抜粋文:
════════

シャイニング (1980)

文字数 1,185文字

【恐怖の本質に到達】 1981/1/19



何を今更巨匠キューブリックが、オカルト趣味の超能力恐怖シネマなのか?
という疑問と同時におおいなる興味もありました。
その結果は、これまた極めて世俗的ですが、
さすがキューブリックなんだな~という印象を受けました。

ここ数年続いている恐怖シネマブームのレベルと同一視してはいけない
キューブリックスタイルを画面から感じ取ることができれば
今回の彼の意図も理解できます。
キューブリックが観客に提示した恐怖は、
そこいらにある感覚的、物理的、そしてテクニカルな恐怖などではありませんでした。
実際,息が止まりそうになり、表現しがたい恐怖を感じました。
座席の上で体を硬直させ溜めた息をフーっと吐き出す経験は
成人になっては初めてかもしれません。

════════

表示データ:

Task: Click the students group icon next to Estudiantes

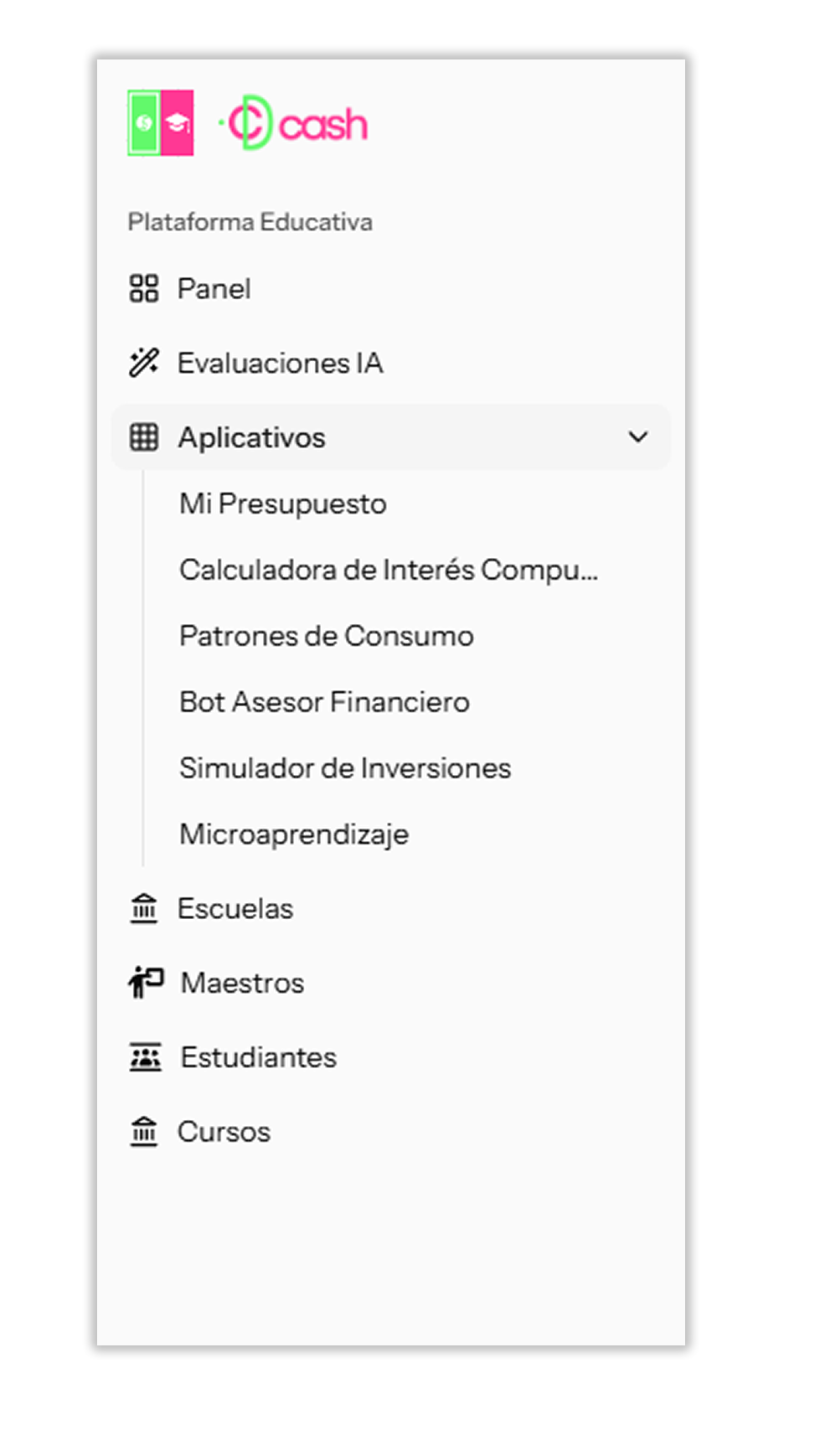Action: pyautogui.click(x=145, y=1056)
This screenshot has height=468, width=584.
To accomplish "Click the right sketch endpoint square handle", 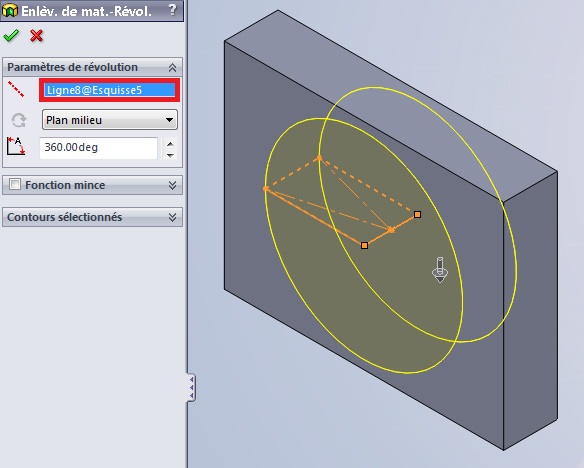I will click(x=418, y=214).
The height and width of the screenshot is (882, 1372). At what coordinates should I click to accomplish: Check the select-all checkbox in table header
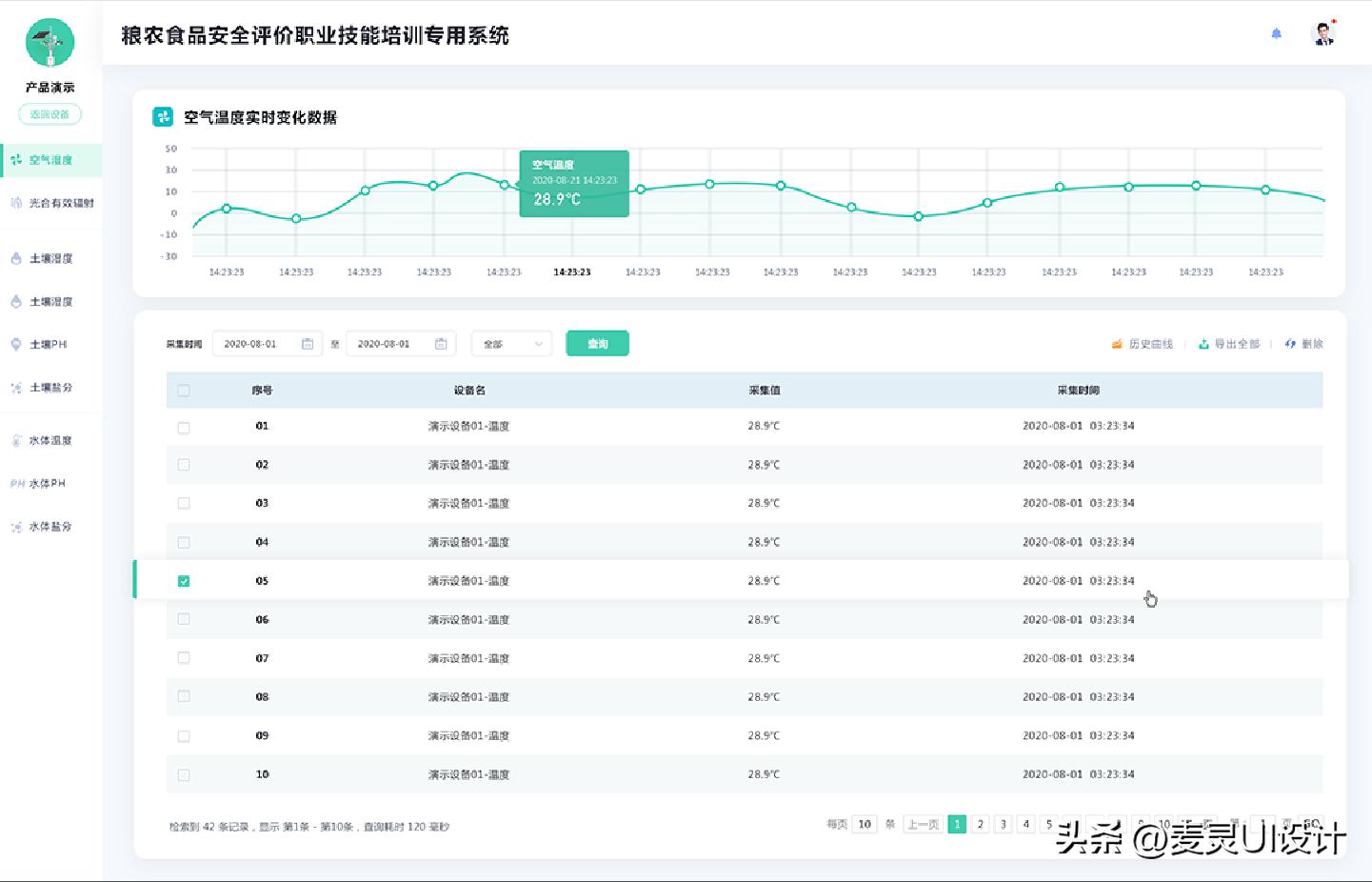coord(184,391)
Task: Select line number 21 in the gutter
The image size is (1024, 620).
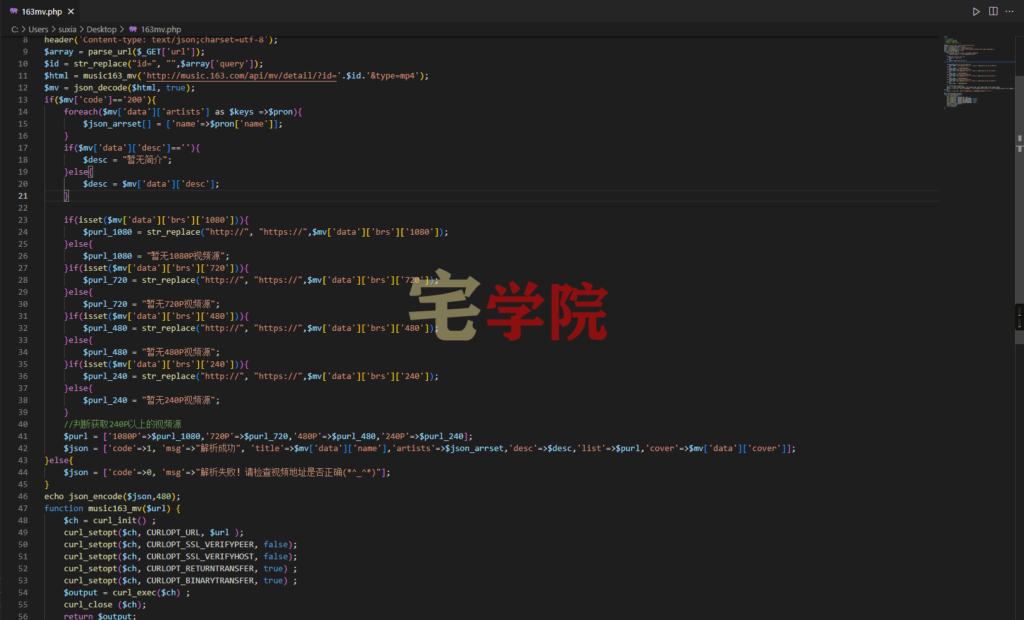Action: [23, 196]
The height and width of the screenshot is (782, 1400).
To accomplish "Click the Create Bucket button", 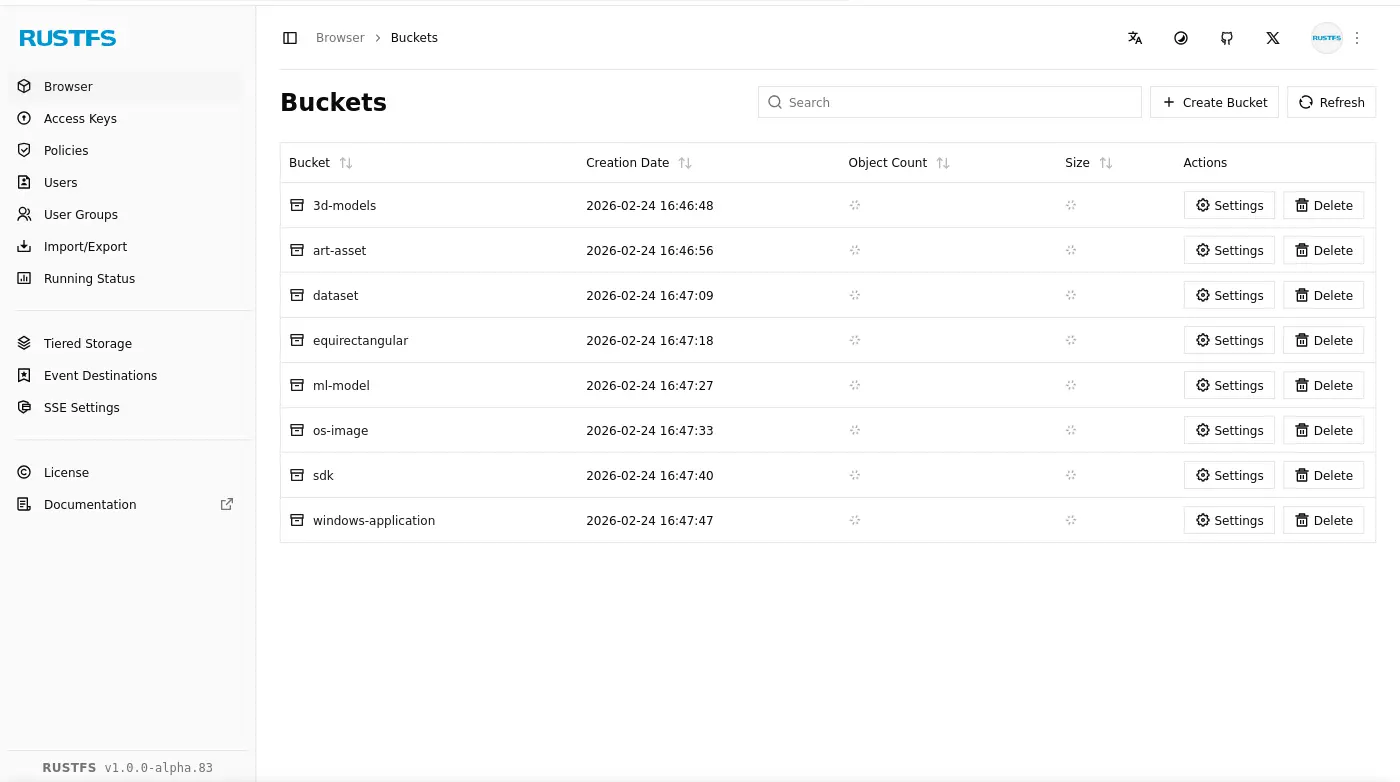I will tap(1214, 102).
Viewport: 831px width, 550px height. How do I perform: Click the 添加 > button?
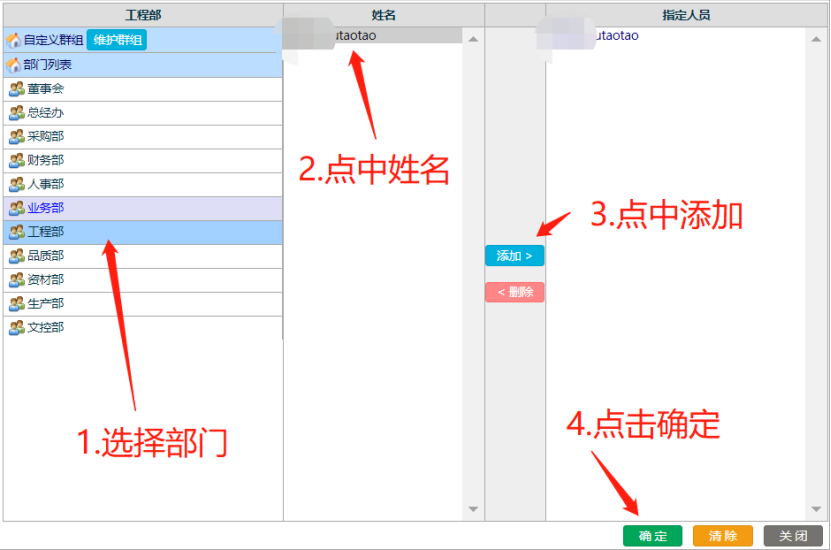click(514, 256)
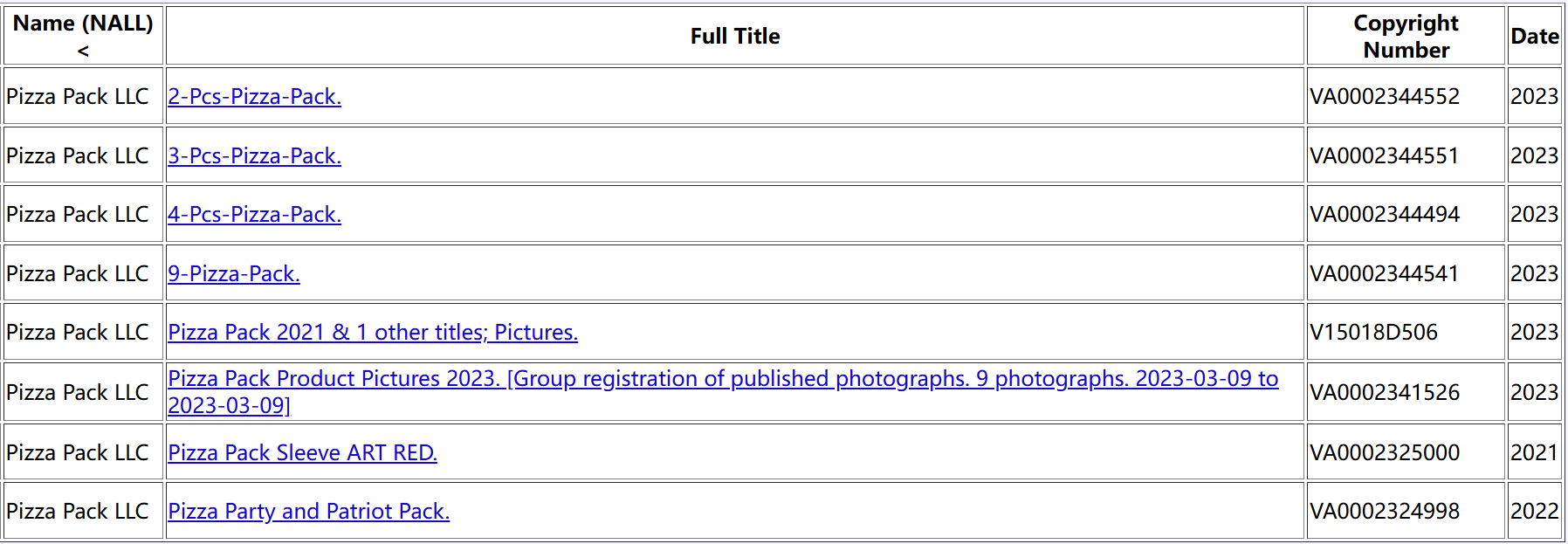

════════

依頼内容 1: 『シャイニング』の感想文によると、キューブリックが観客に提示した恐怖はどんな恐怖ではなかったか。
依頼内容 2: 『シャイニング』の感想文を、最後の文の後から続けてください。
データはここでは使いません。

想定される回答 1: そこいらにある感覚的、物理的、そしてテクニカルな恐怖ではなかった。

想定される回答 2:
これほどまでに恐怖の完成度を高めたのは、
キューブリックの完全主義、やはりそこに尽きるようです。

テクニックとして血がふんだんに流れ、気味の悪い死体も見てしまいますが、
それらは決してあの恐怖の引き金ではないと観客には分かるのです。
本シネマは、人間が感じるであろう恐怖の根源を
映像の結集として漂わせることに終始しています。
少年がおもちゃの車でホテルの中を走るシーンの怖さは、耐え難いものでした。
あれほどのローアングル、ワイドレンズの異様さを認識したことはありません。
ジャックが1920年にタイムスリップしていくシーン、
彼の原稿を妻が手に取り見つめるシーン、
それぞれの恐怖は異質でありながら、
得体の知れない、感性が拒否できない恐怖でした。
頭脳ではなく体の芯で感じる説明のできない恐怖
・・・言ってみれば人類誕生以来我々が業として有してきた恐怖が呼び起こされたようで、
一瞬気が遠くなるような感情になりました。

これを、キューブリックの哲学的シネマ作法などと称するのかも知れませんが、
今回も見事に潜在意識を刺激されてしまいました。
などと、抽象的な印象ばかり述べてしまうと、
まるで《2001年オデッセイ》と同じ類のシネマのように思われそうですが、
ストーリーそのものは、ある程度理解可能な内容でした。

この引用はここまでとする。